● Tekstfragment
----

Vermogensopbrengst volgens het forfaitaire-rente model
Het huidige model van vermogensbelasting gaat uit van een fictief rendement op het vermogen van de burger. Dat vermogen bestaat uit de marktwaarde van
zijn aandelen en obligaties, het vermogen op rekeningen, geregistreerde waarde van bezittingen, uiteraard met aftrek van schulden. De eigen
woning en het pensioen staan hier buiten; die vallen onder box-1. In het lijstje met bezittingen staan begrijpelijke zaken, zoals het tweede huis. Maar
waardevaste, verhandelbare zaken zoals gekwalificeerde schilderijen of juwelen zouden op het lijstje niet misstaan. Om praktische overwegingen heeft de
wetgever dit achterwege gelaten.

----

● Brongegevens
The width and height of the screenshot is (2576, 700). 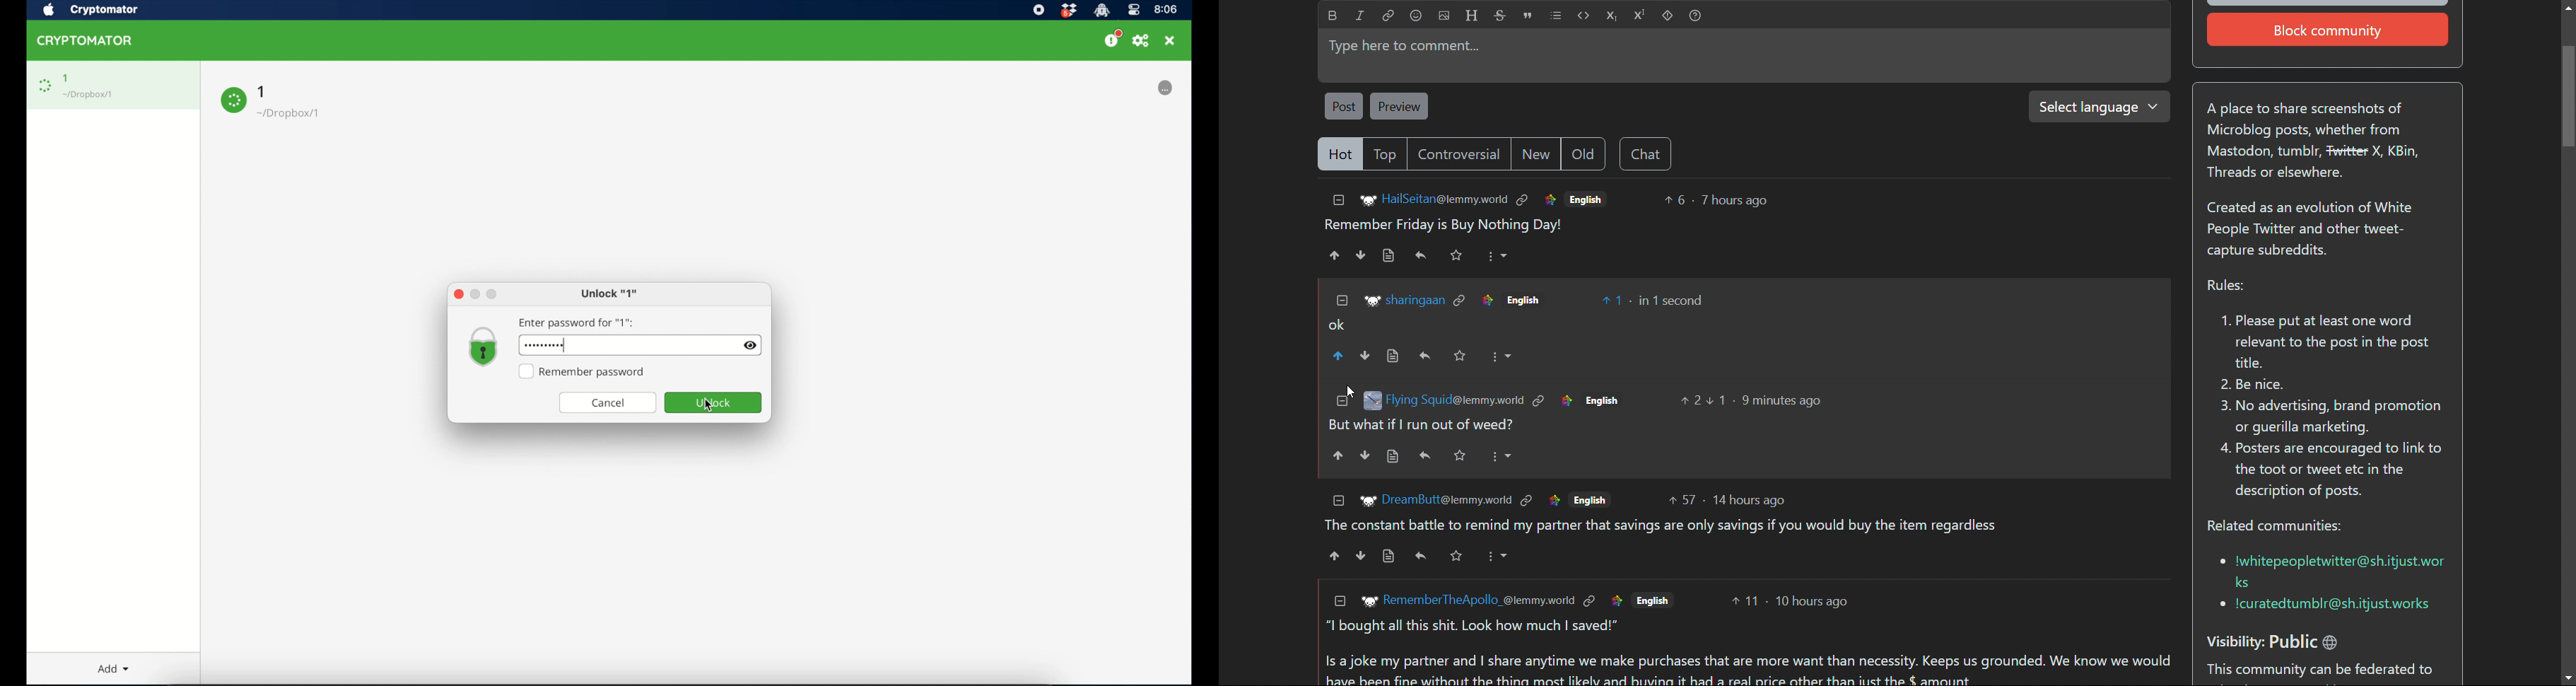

----

● Gegeven opdracht 1
Onder welke box vallen de eigen woning en het pensioen volgens het tekstfragment over vermogensbelasting?
● Gegeven opdracht 2
Kopieer letterlijk een deel van het tekstfragment over vermogensbelasting, beginnend bij "Vermogensopbrengst volgens het" en eindigend bij "dit achterwege gelaten.".

● Volledig antwoord 1
Ze vallen onder box-1.

● Volledig antwoord 2
Vermogensopbrengst volgens het forfaitaire-rente model
Het huidige model van vermogensbelasting gaat uit van een fictief rendement op het vermogen van de burger. Dat vermogen bestaat uit de marktwaarde van
zijn aandelen en obligaties, het vermogen op rekeningen, geregistreerde waarde van bezittingen, uiteraard met aftrek van schulden. De eigen
woning en het pensioen staan hier buiten; die vallen onder box-1. In het lijstje met bezittingen staan begrijpelijke zaken, zoals het tweede huis. Maar
waardevaste, verhandelbare zaken zoals gekwalificeerde schilderijen of juwelen zouden op het lijstje niet misstaan. Om praktische overwegingen heeft de
wetgever dit achterwege gelaten.